Die JPR-Studie listet sieben Stereotype auf. Wenn sie als antisemitisch bestimmt werden, so die Forscher, liege das daran, dass Juden sie verletzend finden: „Von einigen Vorstellungen weiß man, dass sie bei Juden als antisemitisch empfunden werden, und diese Studie nimmt  eine jüdische Perspektive ein als Ausgangspunkt hinsichtlich dessen, was Antisemitismus ausmacht.“[4] Aber eine Verallgemeinerung kann nun mal verletzend wie auch wahr sein, da sie in Wahrheit oft einer bitteren Pille gleichkommt. Wenn die verletzende Verallgemeinerung wahr ist, dann kann sie – insofern als der Begriff antisemitisch ein irrationales Ansinnen signalisiert – nicht antisemitisch sein. Vor etwa 20 Jahren schrieb Daniel Jonah Goldhagen ein Buch, in dem er behauptete, dass der Nazi-Holocaust seinen Ursprung in einer tief verwurzelten deutschen Veranlagung zur Ermordung von Juden habe. Wäre das wahr, ließe seine These sich nicht als „antiteutonisch“ bezeichnen: „Es gibt keinen offensichtlichen Grund für die Ablehnung von Goldhagens These“, bemerkte der Schreiber dieser Zeilen damals. „Sie ist in sich weder rassistisch noch sonstwie illegitim. Es gibt keinen augenscheinlichen Grund, warum eine Kultur nicht von einem fanatischen Hass erfüllt sein könnte“[5] Auch wenn Deutsche bei dieser ihrer Charakterisierung unangenehm berührt sein mögen, sie in der Tat als extrem beleidigend empfinden, wenn die Fakten sie bestätigen, dann kann man nicht sagen, dass sie in irrationaler Böswilligkeit wurzelt. Allerdings untermauerten die von Goldhagen vorgelegten Beweise seine These nicht, aber das ist eine andere Angelegenheit.

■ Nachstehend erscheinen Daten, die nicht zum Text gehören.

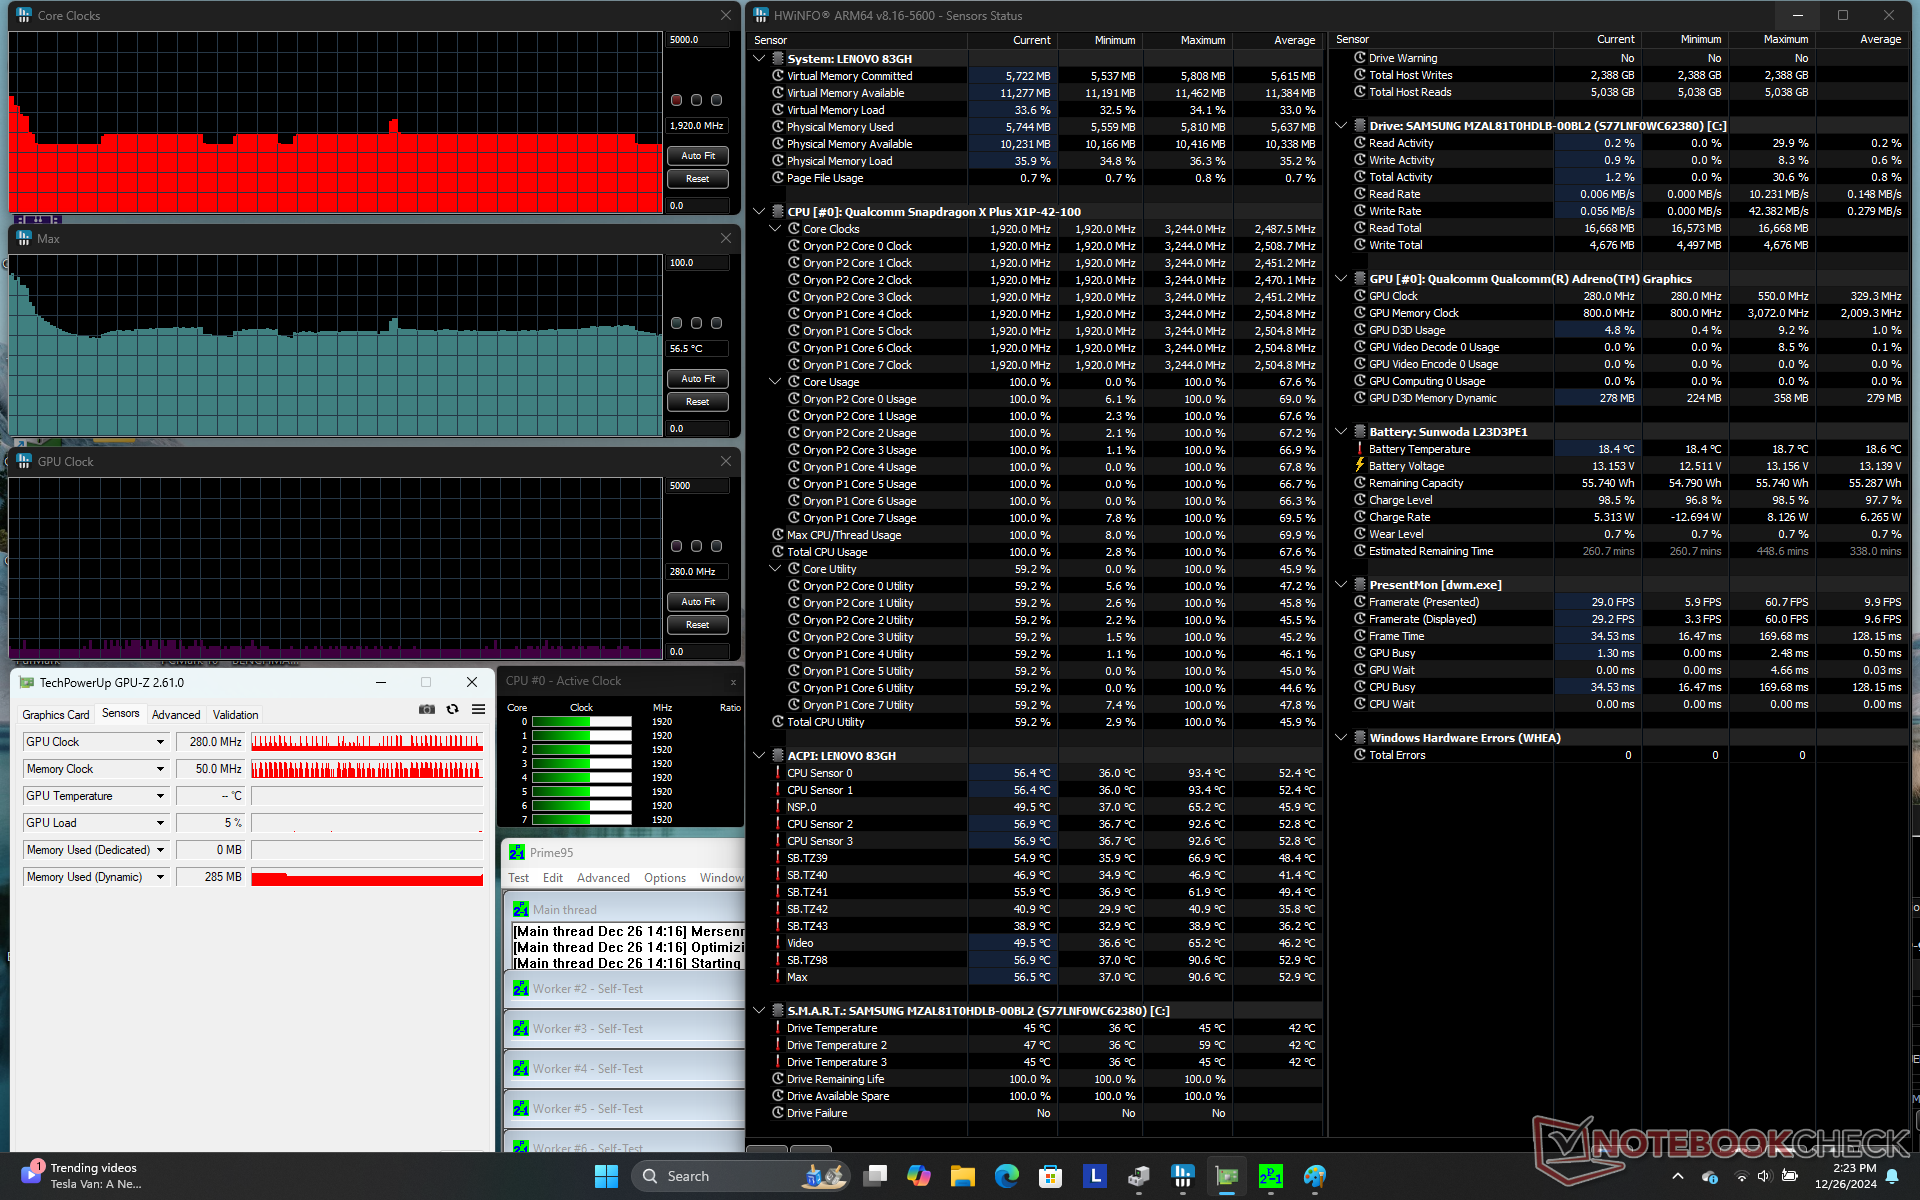Open the GPU-Z hamburger menu
This screenshot has height=1200, width=1920.
(x=478, y=709)
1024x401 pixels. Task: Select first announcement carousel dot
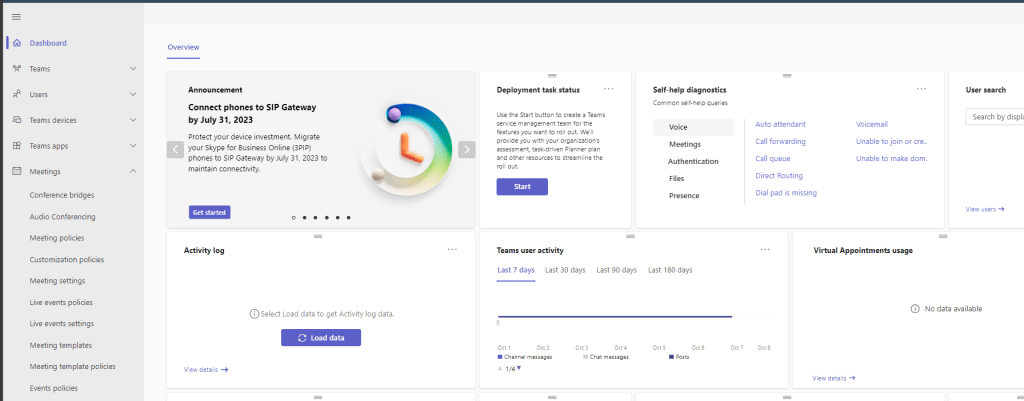(293, 217)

Betrachten wir nun einige der in der JPR-Studie versammelten Vorurteile, um die Verbreitung des britischen Antisemitismus einzuschätzen:

Juden denken, dass sie besser sind als andere Menschen. 

Zwischen ihrem weltlichen Erfolg auf der einen Seite und ihrem religiösen Auserwähltsein auf der anderen Seite glauben die Juden selbst in der Tat an die Überlegenheit ihrer Gruppe. Ist das nicht der Grund, warum sie stolz sind auf den jüdischen Stammbaum der wegweisenden Gestalten der Moderne – Marx, Einstein und Freud – sowie von 20 Prozent der Nobelpreisträger? Was ein jüdisches Kind erbt, ist „kein Gesetzeskanon, kein Wissensschatz, keine Sprache und letzten Endes auch kein Gott“, stellte der bedeutende jüdische Schriftsteller Philip Roth einmal fest, „sondern eine Art Psychologie, und diese Psychologie lässt sich in drei Worte übersetzen: „Juden sind besser“. Ein prominenter jüdisch-amerikanischer Gelehrter tat schamlos kund: „Juden wären keine Menschen, wenn sie sich jeder Vorstellung von Überlegenheit ganz und gar enthalten hätten“, und: „Es ist für amerikanische Juden außerordentlich schwierig, vom Gefühl der Überlegenheit ganz abzusehen, so sehr sie auch versuchen mögen, es zu unterdrücken“[6] Unter der Überschrift „Sind Juden klüger?“ verbreitete sich ein populäres amerikanisches Magazin über den entsprechenden genetischen Nachweis.[7]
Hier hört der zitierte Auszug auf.